Saved data entries:
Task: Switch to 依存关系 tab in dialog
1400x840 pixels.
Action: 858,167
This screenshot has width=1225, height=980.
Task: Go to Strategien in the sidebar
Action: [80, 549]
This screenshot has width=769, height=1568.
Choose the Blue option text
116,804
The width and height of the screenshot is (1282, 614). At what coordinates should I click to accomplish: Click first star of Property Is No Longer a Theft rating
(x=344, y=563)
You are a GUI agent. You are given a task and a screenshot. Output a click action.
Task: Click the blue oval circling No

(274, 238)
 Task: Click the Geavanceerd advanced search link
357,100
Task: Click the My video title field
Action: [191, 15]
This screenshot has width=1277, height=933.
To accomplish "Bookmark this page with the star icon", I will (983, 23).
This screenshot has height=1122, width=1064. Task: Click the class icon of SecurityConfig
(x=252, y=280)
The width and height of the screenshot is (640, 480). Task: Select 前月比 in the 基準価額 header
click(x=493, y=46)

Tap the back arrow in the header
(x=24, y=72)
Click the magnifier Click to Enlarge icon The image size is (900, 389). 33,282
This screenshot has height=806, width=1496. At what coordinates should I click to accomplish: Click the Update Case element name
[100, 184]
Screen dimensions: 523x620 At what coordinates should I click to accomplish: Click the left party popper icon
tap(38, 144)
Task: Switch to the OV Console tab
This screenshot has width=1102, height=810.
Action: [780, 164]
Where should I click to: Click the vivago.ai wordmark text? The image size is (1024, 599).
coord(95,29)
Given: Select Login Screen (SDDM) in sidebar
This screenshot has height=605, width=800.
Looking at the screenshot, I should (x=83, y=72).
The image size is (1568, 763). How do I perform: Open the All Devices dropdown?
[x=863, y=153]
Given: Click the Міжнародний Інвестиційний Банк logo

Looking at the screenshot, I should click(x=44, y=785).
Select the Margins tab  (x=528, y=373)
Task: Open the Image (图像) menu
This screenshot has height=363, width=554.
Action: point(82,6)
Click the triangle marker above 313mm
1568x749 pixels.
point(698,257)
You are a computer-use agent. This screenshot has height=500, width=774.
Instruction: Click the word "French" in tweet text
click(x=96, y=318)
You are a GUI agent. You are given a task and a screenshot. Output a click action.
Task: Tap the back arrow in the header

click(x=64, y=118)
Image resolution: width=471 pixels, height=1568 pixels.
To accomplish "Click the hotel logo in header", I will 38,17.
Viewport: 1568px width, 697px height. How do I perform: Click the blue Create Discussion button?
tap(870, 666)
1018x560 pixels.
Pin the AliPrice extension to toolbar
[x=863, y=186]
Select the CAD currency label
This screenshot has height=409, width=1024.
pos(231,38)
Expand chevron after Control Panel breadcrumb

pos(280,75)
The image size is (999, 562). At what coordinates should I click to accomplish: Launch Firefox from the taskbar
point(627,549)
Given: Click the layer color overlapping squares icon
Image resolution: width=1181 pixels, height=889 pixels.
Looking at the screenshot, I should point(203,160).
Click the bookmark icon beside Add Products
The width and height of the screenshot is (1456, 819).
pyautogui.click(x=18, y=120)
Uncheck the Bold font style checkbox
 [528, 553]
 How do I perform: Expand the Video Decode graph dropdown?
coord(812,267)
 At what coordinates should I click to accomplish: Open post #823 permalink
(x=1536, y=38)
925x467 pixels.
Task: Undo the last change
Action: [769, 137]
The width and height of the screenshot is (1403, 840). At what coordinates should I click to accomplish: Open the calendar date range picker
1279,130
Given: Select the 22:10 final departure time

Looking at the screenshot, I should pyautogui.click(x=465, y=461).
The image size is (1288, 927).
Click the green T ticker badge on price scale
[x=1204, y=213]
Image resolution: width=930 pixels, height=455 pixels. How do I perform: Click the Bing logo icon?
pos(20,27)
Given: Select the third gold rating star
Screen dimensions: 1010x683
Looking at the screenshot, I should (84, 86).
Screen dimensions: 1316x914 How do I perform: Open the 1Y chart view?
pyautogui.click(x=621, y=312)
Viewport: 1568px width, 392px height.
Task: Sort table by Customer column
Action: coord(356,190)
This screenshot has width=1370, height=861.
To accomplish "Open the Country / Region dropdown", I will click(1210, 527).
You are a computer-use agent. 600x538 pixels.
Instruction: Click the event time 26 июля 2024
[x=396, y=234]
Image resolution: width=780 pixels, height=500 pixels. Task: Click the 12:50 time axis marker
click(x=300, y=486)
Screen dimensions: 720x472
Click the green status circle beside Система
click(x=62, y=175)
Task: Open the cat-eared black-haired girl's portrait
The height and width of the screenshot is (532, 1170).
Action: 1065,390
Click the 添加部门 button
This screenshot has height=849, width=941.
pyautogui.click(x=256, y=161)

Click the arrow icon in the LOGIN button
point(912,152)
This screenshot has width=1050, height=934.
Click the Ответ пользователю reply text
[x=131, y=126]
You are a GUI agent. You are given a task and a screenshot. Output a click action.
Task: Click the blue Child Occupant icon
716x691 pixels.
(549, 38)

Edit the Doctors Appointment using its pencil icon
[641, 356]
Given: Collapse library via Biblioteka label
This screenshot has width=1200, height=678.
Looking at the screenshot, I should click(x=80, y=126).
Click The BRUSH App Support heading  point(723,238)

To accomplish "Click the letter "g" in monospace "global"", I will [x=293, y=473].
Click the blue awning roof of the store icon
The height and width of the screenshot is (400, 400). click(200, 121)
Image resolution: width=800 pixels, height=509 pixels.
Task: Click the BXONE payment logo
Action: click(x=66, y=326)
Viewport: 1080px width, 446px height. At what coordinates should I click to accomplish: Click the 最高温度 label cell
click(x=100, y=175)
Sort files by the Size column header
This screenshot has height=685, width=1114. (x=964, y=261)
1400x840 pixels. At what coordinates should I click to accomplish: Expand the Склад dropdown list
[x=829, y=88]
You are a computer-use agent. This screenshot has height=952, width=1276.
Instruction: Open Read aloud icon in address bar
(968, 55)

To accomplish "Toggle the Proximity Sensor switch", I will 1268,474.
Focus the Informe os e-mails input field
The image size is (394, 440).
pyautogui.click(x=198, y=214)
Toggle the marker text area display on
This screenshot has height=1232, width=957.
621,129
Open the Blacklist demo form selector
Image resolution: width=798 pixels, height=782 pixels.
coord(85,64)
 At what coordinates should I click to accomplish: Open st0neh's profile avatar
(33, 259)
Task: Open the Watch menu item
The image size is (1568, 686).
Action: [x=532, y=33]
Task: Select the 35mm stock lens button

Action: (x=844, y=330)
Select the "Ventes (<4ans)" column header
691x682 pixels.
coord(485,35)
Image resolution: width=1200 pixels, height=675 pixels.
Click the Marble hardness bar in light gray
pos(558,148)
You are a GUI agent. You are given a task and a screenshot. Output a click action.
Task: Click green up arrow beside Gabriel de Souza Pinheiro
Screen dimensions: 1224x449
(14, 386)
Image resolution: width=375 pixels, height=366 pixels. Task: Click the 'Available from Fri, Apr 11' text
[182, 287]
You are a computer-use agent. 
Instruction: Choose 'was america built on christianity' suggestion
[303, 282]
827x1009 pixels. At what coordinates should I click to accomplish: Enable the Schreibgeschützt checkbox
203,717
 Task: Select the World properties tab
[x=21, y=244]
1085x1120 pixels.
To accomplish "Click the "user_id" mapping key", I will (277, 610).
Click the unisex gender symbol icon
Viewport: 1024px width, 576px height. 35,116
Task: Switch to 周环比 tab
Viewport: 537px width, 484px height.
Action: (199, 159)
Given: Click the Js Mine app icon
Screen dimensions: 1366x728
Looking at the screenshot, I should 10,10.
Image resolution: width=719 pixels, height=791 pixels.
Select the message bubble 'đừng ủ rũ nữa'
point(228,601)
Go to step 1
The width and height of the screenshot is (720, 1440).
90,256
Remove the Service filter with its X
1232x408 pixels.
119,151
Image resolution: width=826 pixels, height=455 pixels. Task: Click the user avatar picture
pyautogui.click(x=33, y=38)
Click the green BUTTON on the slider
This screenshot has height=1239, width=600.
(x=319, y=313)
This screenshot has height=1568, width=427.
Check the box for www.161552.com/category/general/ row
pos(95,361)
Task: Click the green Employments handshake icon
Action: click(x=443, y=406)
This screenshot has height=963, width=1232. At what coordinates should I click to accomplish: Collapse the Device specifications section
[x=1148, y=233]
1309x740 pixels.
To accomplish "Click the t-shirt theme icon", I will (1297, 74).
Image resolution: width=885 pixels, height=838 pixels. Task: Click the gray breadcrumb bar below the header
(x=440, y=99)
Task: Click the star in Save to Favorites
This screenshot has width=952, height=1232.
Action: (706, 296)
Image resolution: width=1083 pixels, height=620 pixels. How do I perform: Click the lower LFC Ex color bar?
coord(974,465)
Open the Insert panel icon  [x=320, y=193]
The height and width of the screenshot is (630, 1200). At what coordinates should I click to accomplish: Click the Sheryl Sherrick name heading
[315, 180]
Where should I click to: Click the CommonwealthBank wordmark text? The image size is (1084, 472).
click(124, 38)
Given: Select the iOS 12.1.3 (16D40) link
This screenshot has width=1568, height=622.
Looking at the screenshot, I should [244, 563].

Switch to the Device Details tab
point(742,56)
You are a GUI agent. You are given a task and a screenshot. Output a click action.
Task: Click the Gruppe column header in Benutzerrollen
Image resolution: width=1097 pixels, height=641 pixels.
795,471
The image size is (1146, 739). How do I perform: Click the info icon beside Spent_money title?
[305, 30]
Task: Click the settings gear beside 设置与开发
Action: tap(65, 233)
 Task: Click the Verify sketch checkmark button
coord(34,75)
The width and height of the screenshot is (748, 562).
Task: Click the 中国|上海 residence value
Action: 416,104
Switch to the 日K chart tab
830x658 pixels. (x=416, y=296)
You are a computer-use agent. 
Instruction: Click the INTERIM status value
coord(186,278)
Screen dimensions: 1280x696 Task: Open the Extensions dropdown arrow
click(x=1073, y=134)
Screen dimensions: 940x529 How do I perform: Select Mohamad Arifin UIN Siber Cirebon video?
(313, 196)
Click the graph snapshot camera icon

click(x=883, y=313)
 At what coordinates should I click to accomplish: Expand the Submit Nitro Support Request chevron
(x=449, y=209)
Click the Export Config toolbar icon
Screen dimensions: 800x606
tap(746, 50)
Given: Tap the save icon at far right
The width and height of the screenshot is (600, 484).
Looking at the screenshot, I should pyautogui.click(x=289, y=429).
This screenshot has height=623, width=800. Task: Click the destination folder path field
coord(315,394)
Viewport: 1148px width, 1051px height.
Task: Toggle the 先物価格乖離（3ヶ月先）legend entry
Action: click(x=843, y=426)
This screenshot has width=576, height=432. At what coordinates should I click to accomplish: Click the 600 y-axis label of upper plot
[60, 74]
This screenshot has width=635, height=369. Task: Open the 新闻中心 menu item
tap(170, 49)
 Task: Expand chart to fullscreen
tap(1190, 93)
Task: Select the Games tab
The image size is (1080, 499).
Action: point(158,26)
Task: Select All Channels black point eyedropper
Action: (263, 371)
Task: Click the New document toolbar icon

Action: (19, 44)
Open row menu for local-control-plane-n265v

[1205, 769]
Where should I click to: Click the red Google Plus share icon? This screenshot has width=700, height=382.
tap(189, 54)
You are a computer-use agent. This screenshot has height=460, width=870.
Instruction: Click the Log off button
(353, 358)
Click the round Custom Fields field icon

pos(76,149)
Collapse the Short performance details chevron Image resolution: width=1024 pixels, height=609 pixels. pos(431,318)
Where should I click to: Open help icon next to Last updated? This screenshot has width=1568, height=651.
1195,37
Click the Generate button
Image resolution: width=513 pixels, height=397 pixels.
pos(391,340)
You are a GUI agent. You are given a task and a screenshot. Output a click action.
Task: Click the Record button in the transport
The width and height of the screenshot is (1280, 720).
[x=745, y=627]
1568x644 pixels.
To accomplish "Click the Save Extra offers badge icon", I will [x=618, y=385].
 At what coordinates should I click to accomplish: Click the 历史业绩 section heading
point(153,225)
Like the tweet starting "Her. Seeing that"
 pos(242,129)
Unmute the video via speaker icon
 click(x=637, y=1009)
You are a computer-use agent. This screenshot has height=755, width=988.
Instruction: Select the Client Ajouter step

WHAT YOU WILL DO
Scan the records above line by line, counting those where the word "step" appears, and give the count alone.

YOUR RESPONSE
2